→ Required action: Rewrite all of the entries below as one JSON list of strings, with each line as its own string and blank lines left out.

══ Provided records

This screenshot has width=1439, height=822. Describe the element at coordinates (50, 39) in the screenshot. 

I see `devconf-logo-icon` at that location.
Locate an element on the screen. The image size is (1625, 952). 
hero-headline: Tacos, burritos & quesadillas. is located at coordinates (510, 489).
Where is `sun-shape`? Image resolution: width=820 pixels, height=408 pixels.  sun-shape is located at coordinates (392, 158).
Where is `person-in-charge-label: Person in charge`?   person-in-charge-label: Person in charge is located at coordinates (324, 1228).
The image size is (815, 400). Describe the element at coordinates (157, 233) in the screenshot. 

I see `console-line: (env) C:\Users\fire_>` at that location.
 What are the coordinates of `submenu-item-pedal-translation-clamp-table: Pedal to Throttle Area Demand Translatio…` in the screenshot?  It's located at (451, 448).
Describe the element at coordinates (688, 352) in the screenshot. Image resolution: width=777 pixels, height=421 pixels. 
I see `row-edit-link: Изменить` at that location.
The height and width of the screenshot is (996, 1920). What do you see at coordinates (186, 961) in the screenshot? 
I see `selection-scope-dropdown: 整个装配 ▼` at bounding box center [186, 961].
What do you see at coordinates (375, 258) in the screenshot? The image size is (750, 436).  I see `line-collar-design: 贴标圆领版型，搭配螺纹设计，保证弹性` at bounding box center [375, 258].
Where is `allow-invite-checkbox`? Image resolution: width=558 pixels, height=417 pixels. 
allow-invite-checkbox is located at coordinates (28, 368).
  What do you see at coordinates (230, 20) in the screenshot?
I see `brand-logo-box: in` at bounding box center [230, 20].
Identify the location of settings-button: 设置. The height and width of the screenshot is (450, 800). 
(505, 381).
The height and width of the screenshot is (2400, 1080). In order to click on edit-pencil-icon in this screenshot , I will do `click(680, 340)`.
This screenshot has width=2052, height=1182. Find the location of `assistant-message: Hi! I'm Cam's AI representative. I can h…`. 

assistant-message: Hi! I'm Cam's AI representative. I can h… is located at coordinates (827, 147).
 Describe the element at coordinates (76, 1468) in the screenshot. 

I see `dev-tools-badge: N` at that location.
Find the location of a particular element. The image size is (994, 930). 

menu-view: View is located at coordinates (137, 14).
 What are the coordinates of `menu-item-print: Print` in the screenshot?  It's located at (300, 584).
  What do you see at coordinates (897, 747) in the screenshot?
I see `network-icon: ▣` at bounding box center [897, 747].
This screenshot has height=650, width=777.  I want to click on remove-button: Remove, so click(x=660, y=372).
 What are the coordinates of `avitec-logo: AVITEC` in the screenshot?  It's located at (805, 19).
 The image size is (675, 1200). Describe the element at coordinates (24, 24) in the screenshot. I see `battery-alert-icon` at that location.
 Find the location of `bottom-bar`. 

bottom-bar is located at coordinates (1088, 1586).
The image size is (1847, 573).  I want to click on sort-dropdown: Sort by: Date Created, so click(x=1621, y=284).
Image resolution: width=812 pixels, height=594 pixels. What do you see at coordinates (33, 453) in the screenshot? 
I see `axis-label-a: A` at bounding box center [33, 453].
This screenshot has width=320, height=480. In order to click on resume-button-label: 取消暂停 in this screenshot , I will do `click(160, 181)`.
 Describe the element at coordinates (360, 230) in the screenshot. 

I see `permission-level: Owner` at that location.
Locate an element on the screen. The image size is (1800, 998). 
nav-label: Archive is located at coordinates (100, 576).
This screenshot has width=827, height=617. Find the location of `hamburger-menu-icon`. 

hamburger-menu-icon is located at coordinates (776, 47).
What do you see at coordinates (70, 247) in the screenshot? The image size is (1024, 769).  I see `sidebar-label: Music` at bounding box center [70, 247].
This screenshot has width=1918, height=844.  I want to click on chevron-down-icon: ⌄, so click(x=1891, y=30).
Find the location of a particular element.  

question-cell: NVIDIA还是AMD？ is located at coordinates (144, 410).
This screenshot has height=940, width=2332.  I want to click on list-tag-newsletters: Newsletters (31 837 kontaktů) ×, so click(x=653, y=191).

════

→ Result below:
[
  "This screenshot has width=1439, height=822. Describe the element at coordinates (50, 39) in the screenshot. ",
  "I see `devconf-logo-icon` at that location.",
  "Locate an element on the screen. The image size is (1625, 952). ",
  "hero-headline: Tacos, burritos & quesadillas. is located at coordinates (510, 489).",
  "Where is `sun-shape`? Image resolution: width=820 pixels, height=408 pixels.  sun-shape is located at coordinates (392, 158).",
  "Where is `person-in-charge-label: Person in charge`?   person-in-charge-label: Person in charge is located at coordinates (324, 1228).",
  "The image size is (815, 400). Describe the element at coordinates (157, 233) in the screenshot. ",
  "I see `console-line: (env) C:\\Users\\fire_>` at that location.",
  " What are the coordinates of `submenu-item-pedal-translation-clamp-table: Pedal to Throttle Area Demand Translatio…` in the screenshot?  It's located at (451, 448).",
  "Describe the element at coordinates (688, 352) in the screenshot. Image resolution: width=777 pixels, height=421 pixels. ",
  "I see `row-edit-link: Изменить` at that location.",
  "The height and width of the screenshot is (996, 1920). What do you see at coordinates (186, 961) in the screenshot? ",
  "I see `selection-scope-dropdown: 整个装配 ▼` at bounding box center [186, 961].",
  "What do you see at coordinates (375, 258) in the screenshot? The image size is (750, 436).  I see `line-collar-design: 贴标圆领版型，搭配螺纹设计，保证弹性` at bounding box center [375, 258].",
  "Where is `allow-invite-checkbox`? Image resolution: width=558 pixels, height=417 pixels. ",
  "allow-invite-checkbox is located at coordinates (28, 368).",
  "  What do you see at coordinates (230, 20) in the screenshot?",
  "I see `brand-logo-box: in` at bounding box center [230, 20].",
  "Identify the location of settings-button: 设置. The height and width of the screenshot is (450, 800). ",
  "(505, 381).",
  "The height and width of the screenshot is (2400, 1080). In order to click on edit-pencil-icon in this screenshot , I will do `click(680, 340)`.",
  "This screenshot has width=2052, height=1182. Find the location of `assistant-message: Hi! I'm Cam's AI representative. I can h…`. ",
  "assistant-message: Hi! I'm Cam's AI representative. I can h… is located at coordinates (827, 147).",
  " Describe the element at coordinates (76, 1468) in the screenshot. ",
  "I see `dev-tools-badge: N` at that location.",
  "Find the location of a particular element. The image size is (994, 930). ",
  "menu-view: View is located at coordinates (137, 14).",
  " What are the coordinates of `menu-item-print: Print` in the screenshot?  It's located at (300, 584).",
  "  What do you see at coordinates (897, 747) in the screenshot?",
  "I see `network-icon: ▣` at bounding box center [897, 747].",
  "This screenshot has height=650, width=777.  I want to click on remove-button: Remove, so click(x=660, y=372).",
  " What are the coordinates of `avitec-logo: AVITEC` in the screenshot?  It's located at (805, 19).",
  " The image size is (675, 1200). Describe the element at coordinates (24, 24) in the screenshot. I see `battery-alert-icon` at that location.",
  " Find the location of `bottom-bar`. ",
  "bottom-bar is located at coordinates (1088, 1586).",
  "The image size is (1847, 573).  I want to click on sort-dropdown: Sort by: Date Created, so click(x=1621, y=284).",
  "Image resolution: width=812 pixels, height=594 pixels. What do you see at coordinates (33, 453) in the screenshot? ",
  "I see `axis-label-a: A` at bounding box center [33, 453].",
  "This screenshot has width=320, height=480. In order to click on resume-button-label: 取消暂停 in this screenshot , I will do `click(160, 181)`.",
  " Describe the element at coordinates (360, 230) in the screenshot. ",
  "I see `permission-level: Owner` at that location.",
  "Locate an element on the screen. The image size is (1800, 998). ",
  "nav-label: Archive is located at coordinates (100, 576).",
  "This screenshot has width=827, height=617. Find the location of `hamburger-menu-icon`. ",
  "hamburger-menu-icon is located at coordinates (776, 47).",
  "What do you see at coordinates (70, 247) in the screenshot? The image size is (1024, 769).  I see `sidebar-label: Music` at bounding box center [70, 247].",
  "This screenshot has width=1918, height=844.  I want to click on chevron-down-icon: ⌄, so click(x=1891, y=30).",
  "Find the location of a particular element.  ",
  "question-cell: NVIDIA还是AMD？ is located at coordinates (144, 410).",
  "This screenshot has height=940, width=2332.  I want to click on list-tag-newsletters: Newsletters (31 837 kontaktů) ×, so click(x=653, y=191)."
]